In practice, the viability of launching a crypto-asset project from Spain now depends heavily on careful token classification, the regulatory characterisation of the proposed activity, compliance with MiCA disclosure and conduct requirements, and the ability to implement adequate governance, AML/CFT, and operational controls from the outset.

Spain applies a dual market abuse framework to crypto-assets, determined by the legal classification of the asset. Where a crypto-asset qualifies as a financial instrument under MiFID II, the EU Market Abuse Regulation (MAR) applies in full, prohibiting insider dealing, unlawful disclosure of inside information, and market manipulation on the same basis as traditional securities.

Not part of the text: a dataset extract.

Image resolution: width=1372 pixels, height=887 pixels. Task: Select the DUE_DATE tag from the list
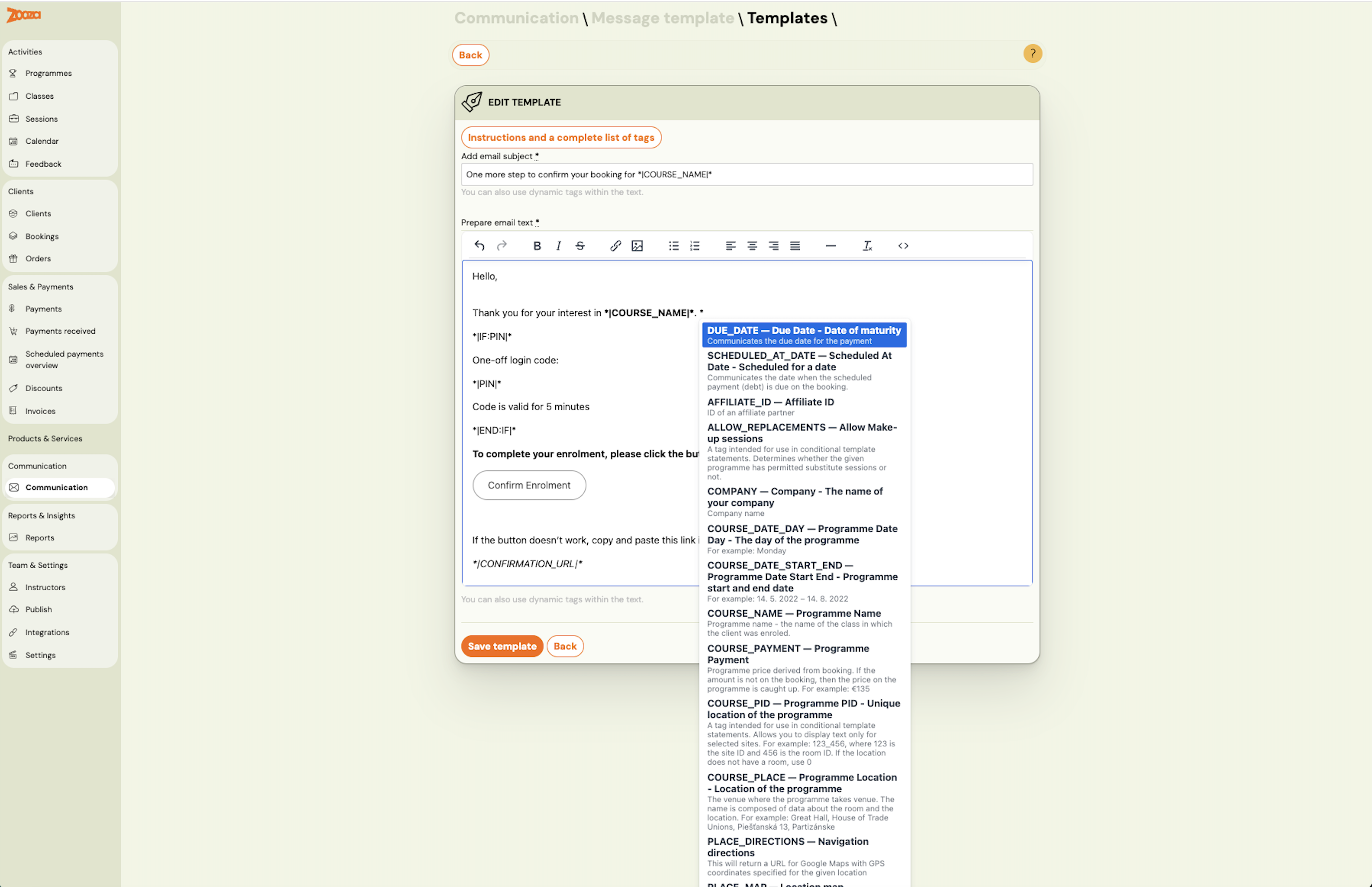coord(804,334)
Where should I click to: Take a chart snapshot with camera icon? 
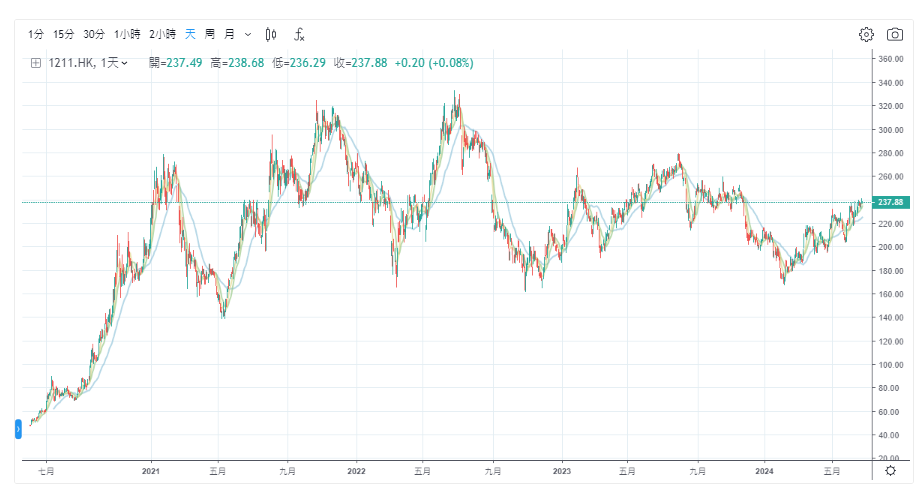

For crypto-assets falling within the scope of MiCA, a dedicated market abuse regime applies. This framework is largely modelled on the EU Market Abuse Regulation (MAR), while being adapted to the specific operational characteristics of crypto-asset markets. The prohibited behaviours are broadly aligned with those prohibited under MAR and include insider dealing, unlawful disclosure of inside information, and market manipulation in relation to crypto-assets admitted to trading on a crypto-asset trading platform. “Inside information” is also defined in substantially similar terms, namely precise information of a non-public nature which, if made public, would be likely to have a significant effect on the price of the relevant crypto-asset or related crypto-assets.

Important differences arise in practice. MAR operates within a framework of established issuers, regulated venues, and formal disclosure channels, facilitating the identification of insiders and the monitoring of trading activity. By contrast, the MiCA regime applies to a more fragmented and decentralised environment, where the absence of a centralised issuer – particularly for protocol-based or decentralised crypto-assets – and the pseudonymous nature of blockchain transactions complicate the identification of insiders, attribution of liability, and effective enforcement.

Supervisory responsibility in Spain rests with the CNMV, which is expected to play an increasingly active role in monitoring market integrity in crypto-asset markets.

Enforcement in Spain against crypto-asset firms has historically been moderate, focusing primarily on registration breaches, misleading advertising, and AML/CFT failures under pre-existing frameworks. Prior to MiCA, the principal tools available to the CNMV included administrative fines, public warnings, and the inclusion of entities in supervisory warning lists – measures which, while limited in scope, have operated as effective reputational deterrents in the Spanish market. The Bank of Spain has played a more limited role, primarily in relation to AML registration and supervisory functions.

With MiCA entering into application, the enforcement framework is becoming significantly more structured. The regulation introduces a harmonised sanctioning regime, including administrative fines, withdrawal of authorisation, temporary suspension of services, and public disclosure of infringements. Spanish competent authorities are expected to make increasing use of these powers as transitional arrangements expire in July 2026 and the full population of CASPs becomes subject to authorisation requirements.

Cross-border enforcement remains structurally challenging. Spanish regulators have addressed breaches by non-EU entities primarily through public warnings and co-ordination with other EU competent authorities via ESMA, including supervisory convergence efforts and information exchange. Practical enforcement against entities operating from outside the EU without authorisation remains limited, reflecting jurisdictional constraints inherent to decentralised and cross-border markets.

Looking ahead, the regulatory stance is expected to become more assertive, with increased supervisory co-ordination at EU level and a stronger focus on authorisation compliance, market conduct, and investor protection. The establishment of the EU Anti-Money Laundering Authority (AMLA), with responsibilities over AML/CFT supervision of certain obliged entities including CASPs, is also expected to reinforce the cross-border enforcement framework.

The primary trigger for licensing in Spain is the provision of crypto-asset services falling within the scope of MiCA on a professional basis. Regulated activities include custody and administration of crypto-assets, operation of trading platforms, exchange services between crypto-assets and fiat currency or between crypto-assets, execution of orders, placement, transfer services, and the provision of advice or portfolio management in relation to crypto-assets. The mere use of blockchain technology, without the provision of regulated services, does not itself trigger a licensing requirement.

MiCA operates on an EU-wide basis through a system of authorisation and passporting. Firms authorised in one EU member state may provide services across the EU, including Spain, without requiring additional local authorisation. Entities established outside the EU must obtain authorisation in an EU member state in order to provide crypto-asset services within the Union. In assessing territorial nexus, factors such as targeted marketing to Spanish clients, use of Spanish language communications, and the location of effective management or operational control may be relevant in determining whether activities are deemed to be carried out in Spain.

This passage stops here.